Ich, heute morgen auf dem Weg zur Arbeit. Lachen Sie nicht! Ich war selbst überrascht. Allah akbar! Wohl dem Humoristen und Satiriker der ohnehin schon immer lieber nett gewesen wäre. Der die "böse Welle" im Rahmen der spaßdeutschen Lachbewegung, mit Kollateralgeschädigten wie den Herrn Appelt und Ruf, mehr aus taktischen Erwägungen mitgemacht hat, denn aus Gründen der inneren Befindlichkeit. An vielen Ecken hört man sie nun in Funk & Fernsehen, gerne auch auf Webseiten entlastet aufatmen, und sieht sich glückstrahlend der betroffen / entschlossenen Moralgesellschaft hinterher eilen: "He, wartet auf mich, ich bin doch auf eurer Seite!"
"Keine Panik, es gibt Mistgabeln und Fackeln für alle!" möchte man einwerfen!
Man hat hier eben die Zeichen der Zeit erkannt, weiß sich dem Vorwurf des "ewigen Antiamerikanisten" mit deutlichen Sätzen zu entziehen, und kann bei der Gelegenheit auch gleich etwas deutsch-nationalen Flurschaden wettmachen. Von dort ist es dann nur noch ein kurzer Weg zum Verfassen "literarischer Denkanstöße", manisch-depressiven Querdenken und langfristigem Eintritt in die FDP oder Artikeln in der FAZ.
Nichts ist frostiger als Bedenken zu einem Konflikt bzw. dessen Ausgestaltung mit sich rumschleppen zu müssen, derweil der ganze televisierte und straßenbevölkernde Wahlpulk dergleichen als unethische, antiamerikanische und letztlich undeutsche Handlung mit dringendem Handlungsbedarf bei den neuerdings durch Kettenrauchen finanzierten Staatsdiensten betrachtet. Sowas dann auch noch, den kalten, unmenschlichen Blick gehässig grinsend auf die qualmenden Trümmer des World Trade Centers gerichtet, zu veröffentlichen reicht bei den nachgeborenen Blockwart-Enkeln schon zur Sippenhaft. Oder mehr.
Zu allem Überdruß rauche ich nichtmal - kann man sich unsozialer, menschenverachtender verhalten?
Natürlich ist sowas auch nur das Gejammer von ehemaligen Schönwetter- Satirikern wie mir, die plötzlich merken, daß freie Meinungsäußerung ihren Preis hat. Auch hier sind die Amerikaner, man sieht es an ersten Veröffentlichungen von überlebenden undogmatischen US-Literaten nach dem Terroranschlägen, deutlich weiter.
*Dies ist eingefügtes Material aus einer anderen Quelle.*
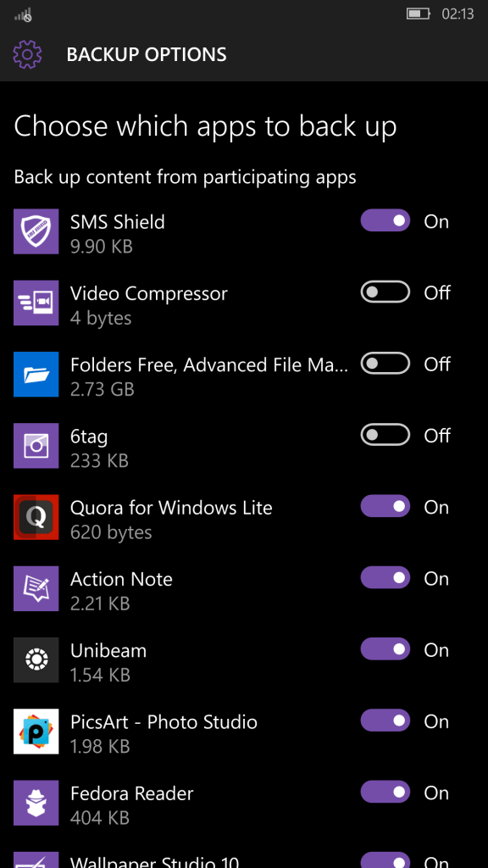Tap the Action Note app icon
The height and width of the screenshot is (868, 488).
click(36, 588)
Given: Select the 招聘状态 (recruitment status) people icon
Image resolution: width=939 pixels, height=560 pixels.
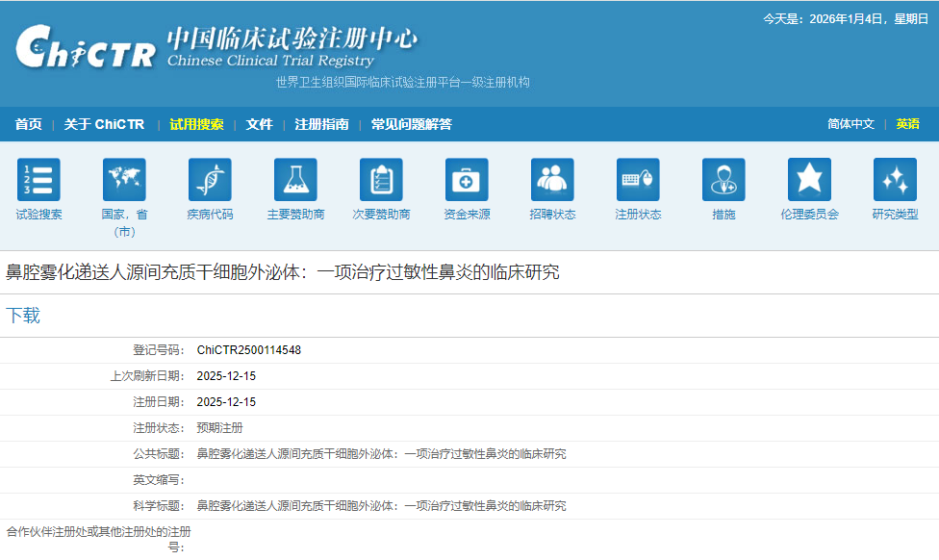Looking at the screenshot, I should coord(551,181).
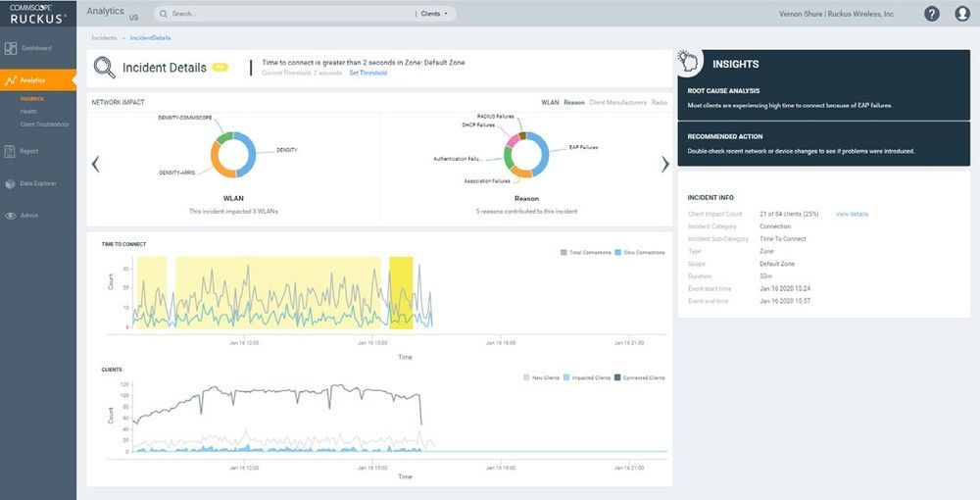The width and height of the screenshot is (980, 500).
Task: Click the Dashboard sidebar icon
Action: [11, 48]
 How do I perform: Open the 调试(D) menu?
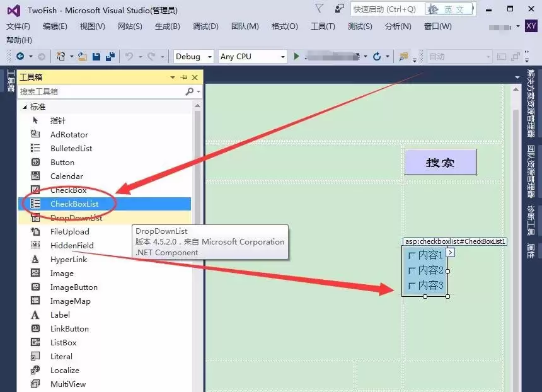tap(205, 27)
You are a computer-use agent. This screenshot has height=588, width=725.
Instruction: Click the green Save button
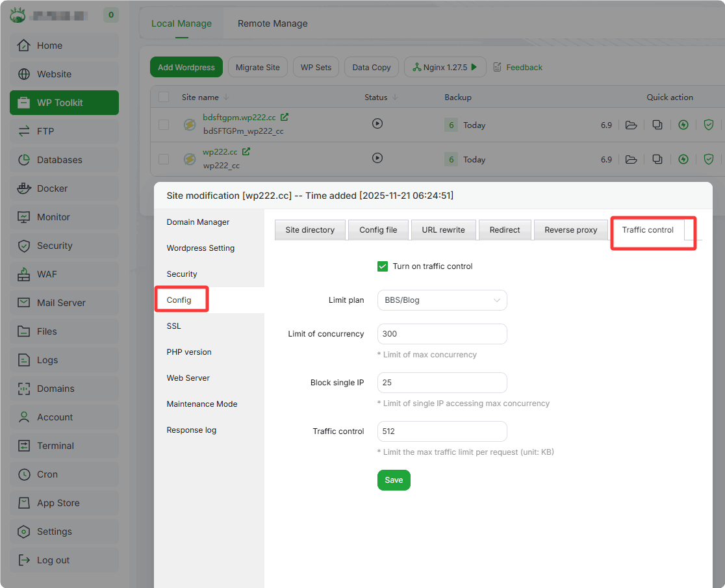click(x=394, y=480)
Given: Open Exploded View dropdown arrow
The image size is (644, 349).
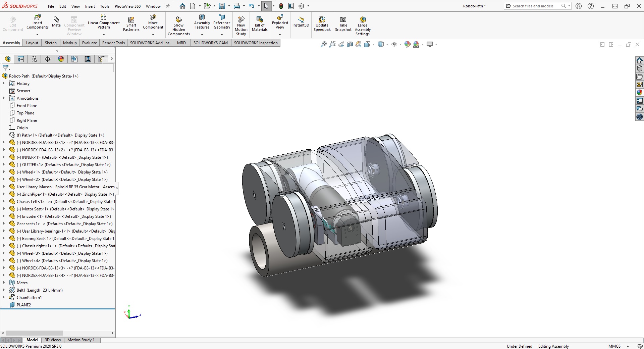Looking at the screenshot, I should (x=280, y=35).
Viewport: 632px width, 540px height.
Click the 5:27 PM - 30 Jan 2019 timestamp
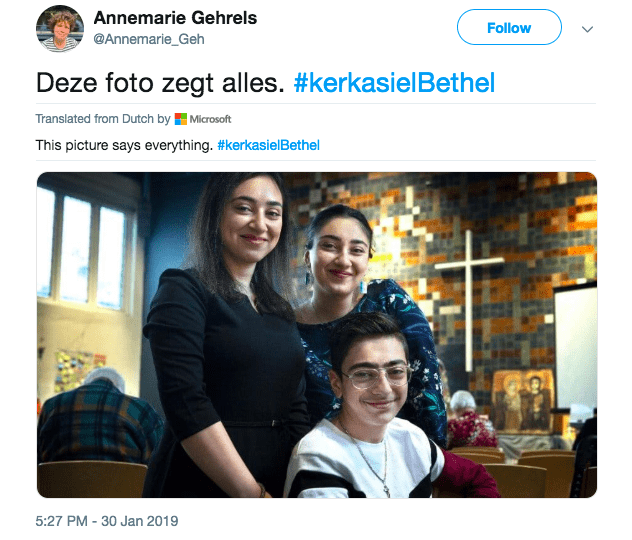[x=107, y=521]
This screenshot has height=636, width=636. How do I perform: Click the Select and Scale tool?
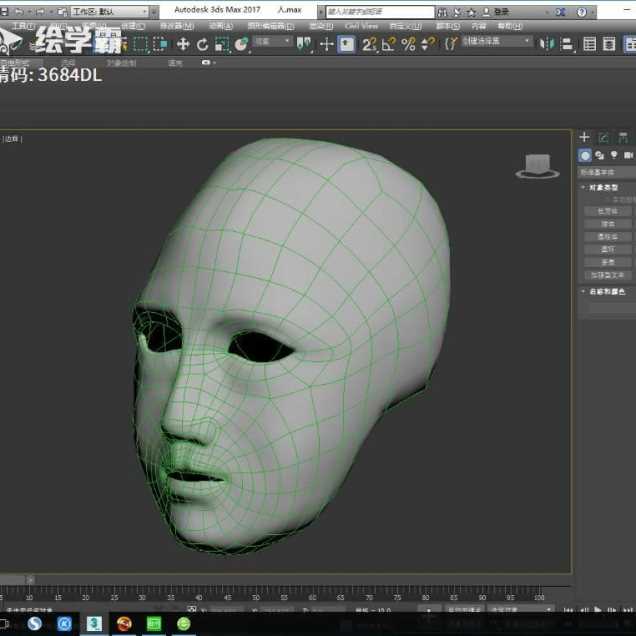(x=222, y=44)
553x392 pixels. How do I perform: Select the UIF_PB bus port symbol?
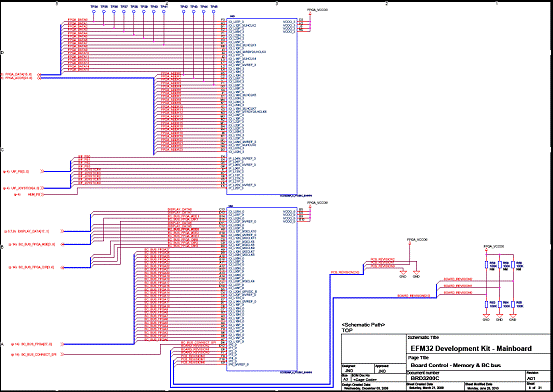(x=42, y=171)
Wie man auch innerhalb von "guten Kriegen", bei denen eine Niederlage kaum zu erwarten und keineswegs zu wünschen ist, eine unverschämte Meinung, den Biss für Geschmacklosigkeiten, und mangelnde Angst vor der rufmordenden Unterstellung Terroristen zu mögen nicht nur behalten, sondern auch ausformulieren kann lernt sich ausgerechnet bei der New Yorker Presse sehr gut. Es wird dort auch bemerkenswert selten gelyncht.
Deutsche Satiriker wären an sich, so sie eine kritische Haltung nicht irgendwie vermeiden oder verharmlosen können, traditionell gezwungen irgendwann ins innere oder äußere Exil zu wandern, um dann später wenn alles in die Binsen ging zurück zu kehren, und auf schlecht besuchten Lesungen sagen zu können: "Seht ihr, ich schrieb das alles schon von Anfang an!"
Nach der desillusionierenden Folgen des zweiten Weltkriegs, als das deutsche Volk nur widerwillig seine verjagten Seelen zurück nehmen wollte ("Jetzt kann der Schmutzfink auch gleich ganz weg bleiben!") ist so eine leidlich ehrenhafte, aber äußerst deprimierende Haltung bei neudeutschen Literaten sehr unpopulär geworden. So ganz ohne Liebe macht das ganze ja keinen Spaß, und man "muß" ja auch nicht immer unbedingt schreiben was man denkt. Und man wird auch seltener zu "Brennpunkten" eingeladen.
Zumal wir neuerdings auf der "richtigen Seite" stehen, und auf der Seite der Verlierer macht Opposition ja nie Spaß. Man kann aber immer noch seine kritische Haltung nachformulieren, wenn die gewandelte Stimmung bei den städtischen Haltern von Pflastersteinen und anderer Wurfware mal wieder nach "Querdenkern" in den dritten Programmen dürstet. Auch in kritischen Kommentaren bei WDR- oder 3Sat-Magazinen läßt sich dann gutes Geld verdienen. Schöne Beispiele für Menschen die sich sowas ärgerliches wie ein Gedächnis noch halten, sind die Stichworte "KZ's" im Kosovo oder der "Hitler" in Bagdad. Worte wie "humanitäre Katastrophe" klingen da anheimelnd in die heutigen Tage.
Ein Schelm, wer Orwell kichern hört.